There was a total of 123 patients and 72 relatives included, with seven of those relatives presenting also with SDD, making the prevalence 9.7%. the study researchers found older age to be associated with presence of SDD and area in the entire cohort, as well as a borderline association of body mass index with SDD presence in relatives. Polygenic risk scores for AMD were typically higher in those with SDD, but this was not statistically significant after multivariate analysis.
The authors noted in their paper on the study that due to SDD’s uniform appearance, they formulated multiple pathogenic hypotheses, ranging from widespread inflammation choroidal vasculature dependencies. However, the mechanisms at play are still undetermined.
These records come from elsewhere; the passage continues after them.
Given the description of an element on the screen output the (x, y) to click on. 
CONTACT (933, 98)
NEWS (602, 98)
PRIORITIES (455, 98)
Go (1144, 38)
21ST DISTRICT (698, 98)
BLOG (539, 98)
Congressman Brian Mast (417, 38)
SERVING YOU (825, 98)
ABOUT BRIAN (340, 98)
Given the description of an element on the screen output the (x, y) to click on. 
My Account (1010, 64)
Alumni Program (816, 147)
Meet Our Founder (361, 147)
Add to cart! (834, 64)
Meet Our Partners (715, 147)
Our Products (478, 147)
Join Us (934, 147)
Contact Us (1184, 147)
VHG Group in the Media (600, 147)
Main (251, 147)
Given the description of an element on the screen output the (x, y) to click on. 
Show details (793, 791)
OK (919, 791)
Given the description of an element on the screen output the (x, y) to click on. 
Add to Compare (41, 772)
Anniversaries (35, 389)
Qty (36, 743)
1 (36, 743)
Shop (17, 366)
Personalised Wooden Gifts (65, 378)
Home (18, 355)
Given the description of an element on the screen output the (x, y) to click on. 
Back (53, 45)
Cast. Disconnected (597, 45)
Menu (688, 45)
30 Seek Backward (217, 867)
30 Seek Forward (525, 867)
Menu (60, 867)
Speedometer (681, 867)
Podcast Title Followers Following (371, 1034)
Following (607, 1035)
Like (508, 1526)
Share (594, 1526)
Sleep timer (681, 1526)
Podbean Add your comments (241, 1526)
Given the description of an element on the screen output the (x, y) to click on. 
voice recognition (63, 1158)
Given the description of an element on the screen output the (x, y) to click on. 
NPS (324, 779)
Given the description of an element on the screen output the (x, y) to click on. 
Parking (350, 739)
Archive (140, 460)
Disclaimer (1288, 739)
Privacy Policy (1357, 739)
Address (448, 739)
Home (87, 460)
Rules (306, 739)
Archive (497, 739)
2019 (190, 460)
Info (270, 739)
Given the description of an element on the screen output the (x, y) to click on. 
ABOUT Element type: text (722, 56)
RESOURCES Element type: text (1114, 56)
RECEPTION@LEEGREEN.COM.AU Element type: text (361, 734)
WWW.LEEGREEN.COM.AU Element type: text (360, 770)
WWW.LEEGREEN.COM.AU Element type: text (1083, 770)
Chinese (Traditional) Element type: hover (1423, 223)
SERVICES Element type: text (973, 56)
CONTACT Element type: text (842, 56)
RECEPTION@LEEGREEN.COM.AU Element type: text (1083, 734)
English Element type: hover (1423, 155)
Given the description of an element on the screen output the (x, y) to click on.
They then explained that their observed prevalence rate in relatives was considerably lower than the general population because the mean age of relatives was much lower—usually, the relatives recruited were children of the patients. Two prior studies reported prevalence of 18% in an average of 82 years and 13% in a population aged 77 or older. As such, given the age difference of over 25 years in this study, the authors believe the 9.7% prevalence observed was still relatively high.
Age was the main driver of all detected associations seen in this group. This can likely be explained by the fact that aging can result in various systemic processes that might cause metabolic deterioration and lead to multifactorial disease like AMD. In this study, the association of SDD with age confirms previous study findings outlining the relationship. However, the authors point to only two relatives with SDD who presented with AMD-defining retinal lesions but with small alterations. They suspect that “this may indicate an independency of SDD from AMD (particularly in the early course of disease) and/or suggest that SDD could be a precursor in those at risk. Given the age difference between index patients and relatives, relatives may have been too young to present large drusen and may still develop these in the course of their lives.”
The authors suggest clinical implications of their study include a recommendation to screen relatives of those affected by both SDD and AMD, as well as a need to inform patients and their relatives of preventative measures like smoking cessation, exercise and proper diet. Although more needs to be determined in this relationship, the researchers concluded in their paper that “based on our results, relatives of patients with SDD ought to be closely monitored for retinal alterations, particularly at an older age.”
Mauschitz MM, Hochbein BJ, Klinkhammer H, et al. Prevalence and determinants of subretinal drusen deposits in patients’ first-degree relatives. Graefes Arch Clin Exp Ophthalmol. September 6, 2023. doi.org/10.1007/s00417-023-06221-y.